This page has moved to a new address.

Z atomem nie ma żartów

Cafe GPW: Z atomem nie ma żartów

wtorek, 15 marca 2011

Z atomem nie ma żartów

Co dalej z rynkami? Dobre pytanie. Japonia mocno namieszała, przypominając zresztą, że zawsze warto mieć rękę na pulsie, bo przez kilka dni może się sporo wydarzyć na parkiecie. W przypadku japońskiego parkietu spadek z 10650 pkt. do 7786 pkt. trwał tylko pięć dni.

Futures Jap225 (Nikkei), dzienny:


Dno z bessy z 2008 roku znajduje się dość blisko, na 6795 pkt., co dobrze widać na wykresie tygodniowym.
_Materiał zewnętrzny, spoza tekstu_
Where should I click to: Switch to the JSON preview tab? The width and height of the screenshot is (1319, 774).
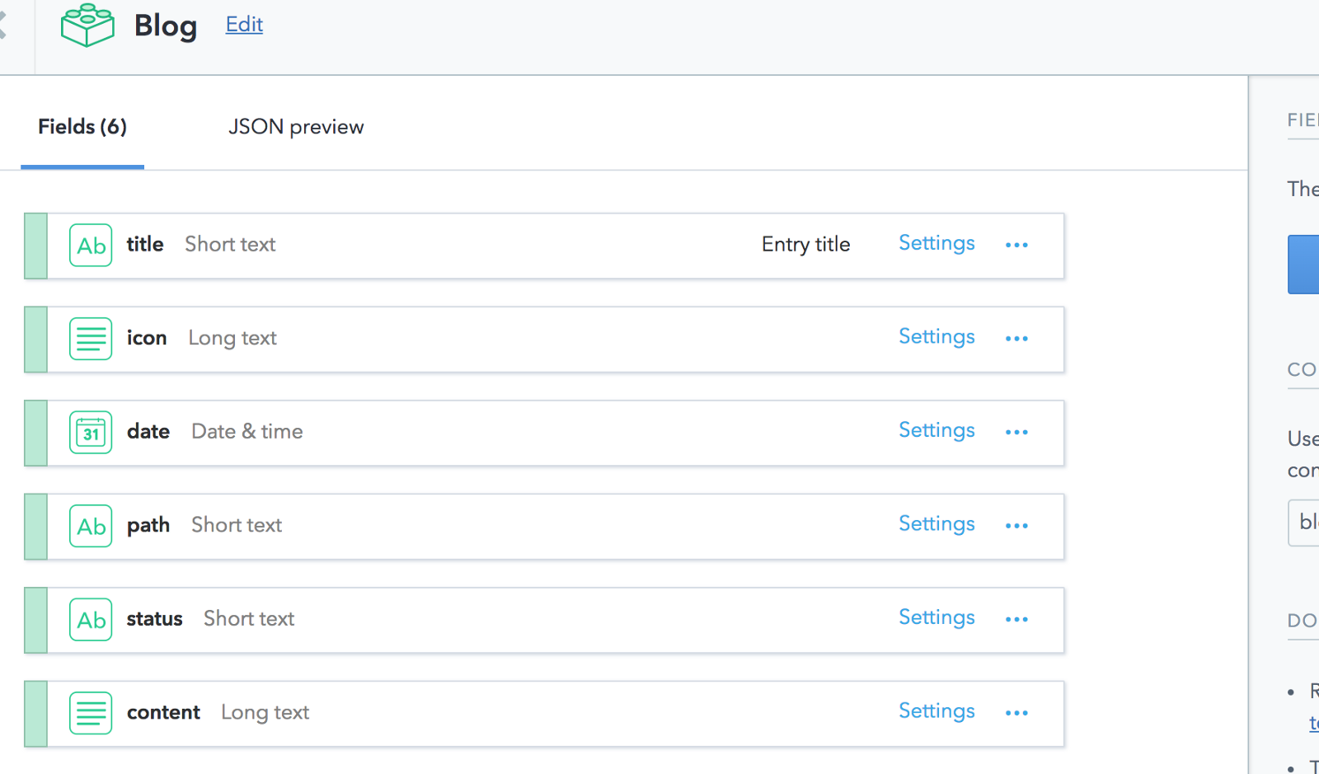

Oczywiście teraz część strat od dołka została odrobiona, ale co będzie dalej?

Futures Jap225 (Nikkei), tygodniowy:


Teraz na chwilę wracając na nasze podwórko. Czy możesz wyobrazić sobie sytuację, że np. Grecja ogłasza bankructwo? Albo jeden z innych, zagrożonych krajów - jest ich kilka do wyboru. Czy jesteś gotowy na takie tsunami? Jak się zachowasz?
Nie ma tu oczywiście jednej prawidłowej odpowiedzi. Warto jednak zastanowić się, jak byś się zachował.

Sp500 jakoś wytrzymał ten stres. Spadki zatrzymały się na nałożonych wsparciach pivota - miesięcznym S2 i tygodniowym S2, gdzie pozamykałem swoje shorty na ten indeks. W tej okolicy jest też 50% zniesienia fali wzrostowej trwającej od grudnia. Czy to już okazja do zakupów? Dla ryzykantów - pewnie tak. Bykom raczej uda się wrócić do 1300 pkt, ale zastanawia mnie co dalej. Szczerze wątpię, czy będą w stanie przebić szczyt na 1342 pkt.

Sp500, dzienny:


Co do naszego Wig20, to jak zawsze ostatnio nic go nie rusza i zachowuje się jak znudzona żona po 20 latach małżeństwa, obojętna na wszystko dookoła.

Wig20, dzienny:


Pomimo że szanse na dalsze wzrosty są, bo spekulanci mogą wykorzystać przecenę, osobiście w to wątpię. Dziś zamknąłem większość pozycji, biorąc straty. Został tylko Ciech, który trzymam długoterminowo. Jeśli nagle byki wrócą do akcji i klimat się poprawi, rozważę powrót. Do tego czasu jednak nie będę kupował nowych akcji, pozostanie jedynie spekulacja na indeksach i towarach na Plus500.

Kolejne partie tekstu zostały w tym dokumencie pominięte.